For example, the recording/reproduction parameter for one times speed (×1 speed) is recorded in the sector 404 of the optical disc 402. The recording/reproduction parameter for two times speed (×2 speed) is recorded in the sectors 405 of the optical disc 402. The recording/reproduction parameter for four times speed (×4 speed) is recorded in the sector 406 of the optical disc 402. The recording/reproduction parameter for eight times speed (×8 speed) is recorded in the sector 407 of the optical disc 402. The recording/reproduction parameter for eight times speed (×8 speed) is recorded in the sectors 408 to 411.
The optical disc 101 is, for example, an optical disc 403 corresponding to the recording/reproduction operations for two times speed (×2 speed) to 16 times speed (×16 speed).

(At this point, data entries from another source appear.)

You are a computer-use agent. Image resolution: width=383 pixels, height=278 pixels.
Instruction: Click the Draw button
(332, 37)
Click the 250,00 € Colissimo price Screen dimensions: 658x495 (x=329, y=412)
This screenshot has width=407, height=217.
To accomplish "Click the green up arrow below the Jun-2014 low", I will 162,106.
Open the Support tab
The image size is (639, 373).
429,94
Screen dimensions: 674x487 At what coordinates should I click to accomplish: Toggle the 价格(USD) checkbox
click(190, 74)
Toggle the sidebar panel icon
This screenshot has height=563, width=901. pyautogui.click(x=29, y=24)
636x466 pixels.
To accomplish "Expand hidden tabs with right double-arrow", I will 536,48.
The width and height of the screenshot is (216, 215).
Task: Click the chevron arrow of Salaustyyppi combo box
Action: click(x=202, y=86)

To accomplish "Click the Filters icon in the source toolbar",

In the parameter recording area 104 of the optical disc 403, sectors 405 to 408 are previously allocated to correspond to the conditions under which the optical disc 403 can be accessed (e.g., recording/reproduction conditions for two times speed (×2 speed), four times speed (×4 speed), eight times speed (×8 speed) and 16 times speed (×16 speed).
In the parameter recording area 104 of the optical disc 403, sector 404 and sectors 409 to 411 are previously allocated to correspond to the conditions under which the optical disc 403 cannot be accessed (e.g., recording/reproduction conditions for one times speed (×1 speed), 32 times speed (×32 speed), 48 times speed (×48 speed) and 60 times speed (×60 speed)).
In the sectors 404 to 411 of the optical disc 403, recording/reproduction parameters, for performing the recording/reproduction operation for the optical disc 403 under the conditions that the optical disc 403 can be accessed (e.g., recording/reproduction conditions for two times speed (×2 speed), four times speed (×4 speed), eight times speed (×8 speed) and 16 times speed (×16 speed)), are recorded.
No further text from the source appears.